Demokrasi sebagai Ruang Gembira
Kegembiraan dalam demokrasi bukan berarti euforia tanpa makna. Ia lahir dari keyakinan bahwa setiap warga memiliki tempat yang sama di ruang publik. Demokrasi yang sehat menciptakan rasa aman bagi siapa pun untuk berbicara, berbeda pendapat, bahkan dikritik sekalipun. Ketika rakyat tidak lagi takut bersuara, di situlah demokrasi benar-benar bernyawa.
Dalam konteks pemilu, kegembiraan berarti kepercayaan — kepada penyelenggara, peserta, dan proses. Rakyat yang percaya akan datang ke TPS dengan semangat, bukan dengan kecurigaan. Sebaliknya, bila pemilu hanya diasosiasikan dengan konflik, maka partisipasi publik akan lahir dari rasa takut, bukan tanggung jawab. Seperti diungkapkan Afifuddin, kejujuran dan transparansi bukan hanya syarat hukum, tetapi sumber rasa aman sosial.
Demokrasi yang gembira tidak lahir dari hasil yang memuaskan semua pihak, tetapi dari proses yang dirasakan adil. Ia tumbuh ketika warga melihat bahwa suaranya dihitung dengan jujur, pendapatnya dihargai, dan keberpihakannya tidak menimbulkan permusuhan. Itulah sebabnya, KPU dan Bawaslu tidak hanya mengatur prosedur, tetapi juga menjaga atmosfer kebangsaan agar tetap teduh. Demokrasi bukan sekadar kompetisi politik, tetapi juga seni menjaga perasaan kebangsaan.
Dari Kecurigaan ke Kepercayaan
Salah satu persoalan mendasar demokrasi Indonesia adalah defisit kepercayaan. Masyarakat mudah curiga pada hasil, proses, bahkan niat penyelenggara. Di sinilah pentingnya transparansi dan komunikasi publik yang jujur. Seperti ditulis Afifuddin, penyelenggara pemilu harus hadir sebagai penjaga kepercayaan, bukan sekadar pelaksana aturan.

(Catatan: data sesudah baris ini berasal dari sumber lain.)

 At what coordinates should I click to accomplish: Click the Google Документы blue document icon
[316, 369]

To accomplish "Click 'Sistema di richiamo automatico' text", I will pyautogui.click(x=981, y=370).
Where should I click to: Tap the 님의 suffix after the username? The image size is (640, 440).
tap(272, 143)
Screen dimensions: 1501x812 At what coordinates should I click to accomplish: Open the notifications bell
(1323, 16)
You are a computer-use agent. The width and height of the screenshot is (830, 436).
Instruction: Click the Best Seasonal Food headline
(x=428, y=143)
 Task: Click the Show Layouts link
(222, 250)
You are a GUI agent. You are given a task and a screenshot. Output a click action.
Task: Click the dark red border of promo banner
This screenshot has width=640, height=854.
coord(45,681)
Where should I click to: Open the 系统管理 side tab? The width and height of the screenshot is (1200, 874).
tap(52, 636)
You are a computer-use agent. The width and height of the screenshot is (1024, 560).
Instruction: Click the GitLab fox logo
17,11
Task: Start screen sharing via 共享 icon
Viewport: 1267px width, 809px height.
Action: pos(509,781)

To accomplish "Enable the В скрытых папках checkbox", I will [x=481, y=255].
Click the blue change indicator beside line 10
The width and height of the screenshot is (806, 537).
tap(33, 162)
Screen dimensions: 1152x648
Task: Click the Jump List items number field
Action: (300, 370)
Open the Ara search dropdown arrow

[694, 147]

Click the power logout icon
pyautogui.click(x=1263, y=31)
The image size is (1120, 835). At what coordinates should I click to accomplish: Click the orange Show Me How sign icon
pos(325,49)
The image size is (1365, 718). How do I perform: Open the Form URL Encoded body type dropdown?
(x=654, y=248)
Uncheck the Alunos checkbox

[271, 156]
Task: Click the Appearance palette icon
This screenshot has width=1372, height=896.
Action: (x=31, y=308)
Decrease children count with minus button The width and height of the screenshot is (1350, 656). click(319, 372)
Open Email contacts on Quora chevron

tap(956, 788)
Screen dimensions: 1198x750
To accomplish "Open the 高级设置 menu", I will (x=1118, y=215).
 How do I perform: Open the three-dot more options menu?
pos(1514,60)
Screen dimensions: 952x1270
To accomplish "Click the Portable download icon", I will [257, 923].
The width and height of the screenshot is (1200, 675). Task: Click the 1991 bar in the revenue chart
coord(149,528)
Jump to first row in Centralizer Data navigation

Ketika informasi disampaikan dengan terbuka, ketika klarifikasi dilakukan dengan cepat, dan ketika publik merasa dilibatkan, maka rasa curiga berubah menjadi rasa percaya. Demokrasi yang transparan adalah demokrasi yang mengundang partisipasi. Ia bukan menutup pintu rapat-rapat, tetapi membuka jendela agar semua orang dapat melihat proses yang sedang berjalan.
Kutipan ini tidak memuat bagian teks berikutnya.